Free Financial Advice is usually worth exactly what you paid for it. Here’s why

In the article, the journalist says “…free advice is usually worth exactly what you paid for it…”  which may not be necessarily so.

In financial planning, free advice (albeit sometimes well intended) can frequently take you further away from where you want to be, putting you in a more precarious or risky position than  you were before.

For years, financial advisers and banks have offered ‘free reviews’, ‘free advice’ and so on, and guess what? – they have an underlying motive for this ‘free service’ – they want to influence the consumer to act in a particular way – to buy their products.  Looking a little deeper, all those who act on the ‘free advice’ through buying such a product, are subsidising the free advice of those who chose not to.

Now, of course free is tempting, but following ‘rules of thumb’, ‘everyone else does this’, ‘my pal did this’  leads to following the herd, a bizarre approach bearing in mind that every single one of us are different, as are our experiences, motives, finances and ambitions.  Everything which leads to a financial decision is interconnected, and that decision, then leads back to all areas of our lives, our families and our future well being.  

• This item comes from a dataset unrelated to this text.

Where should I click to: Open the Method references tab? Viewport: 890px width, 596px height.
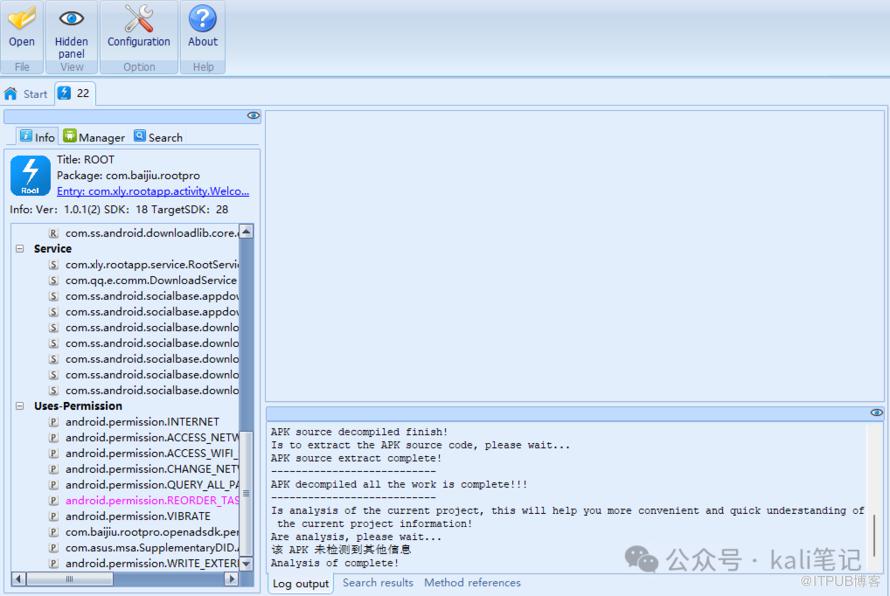tap(472, 583)

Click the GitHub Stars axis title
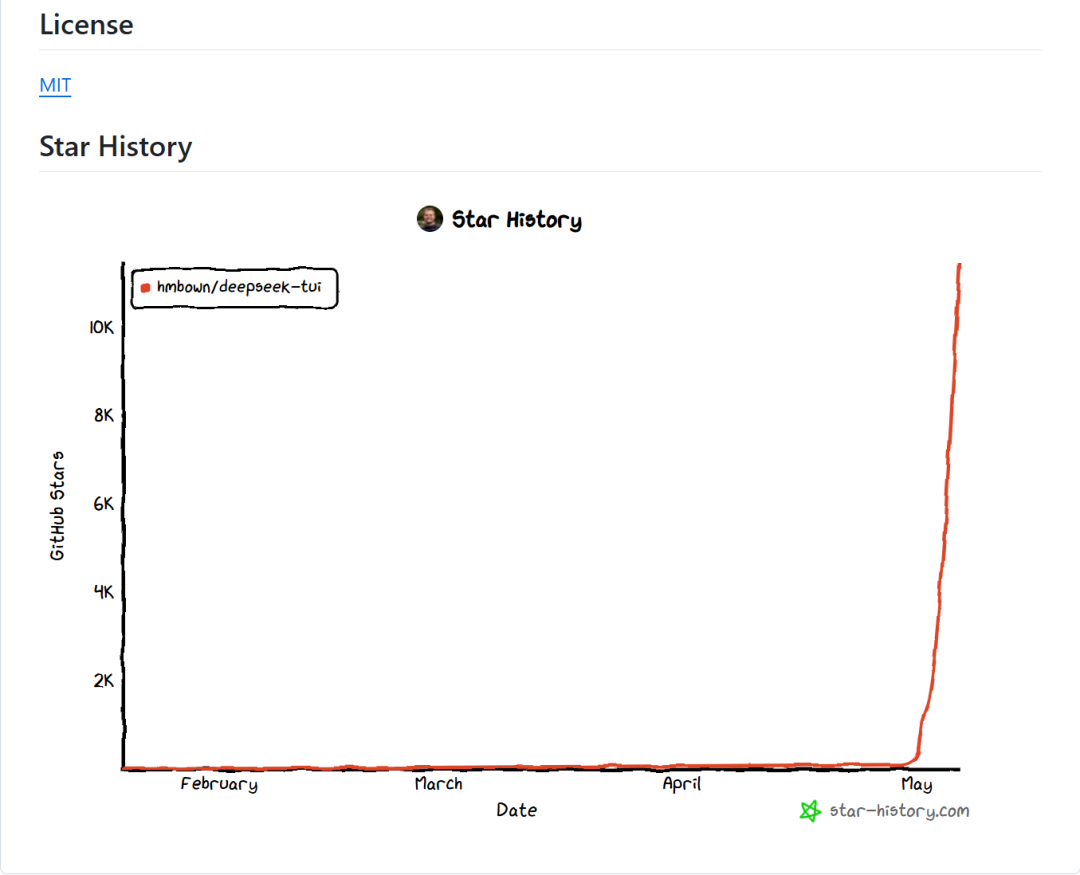(57, 506)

This is why, today, more and more consumers are looking towards Fee Only financial life planners – people who put their clients’ specific needs and circumstances first, modelling a solution to fit them (for which they have exclusively paid for rather than being a blanket solution), rather than the old way of operating like a Las Vegas Hotel, offering free entertainment and hospitality, well knowing that they will reap far greater riches for their company from those thinking they are getting something for free.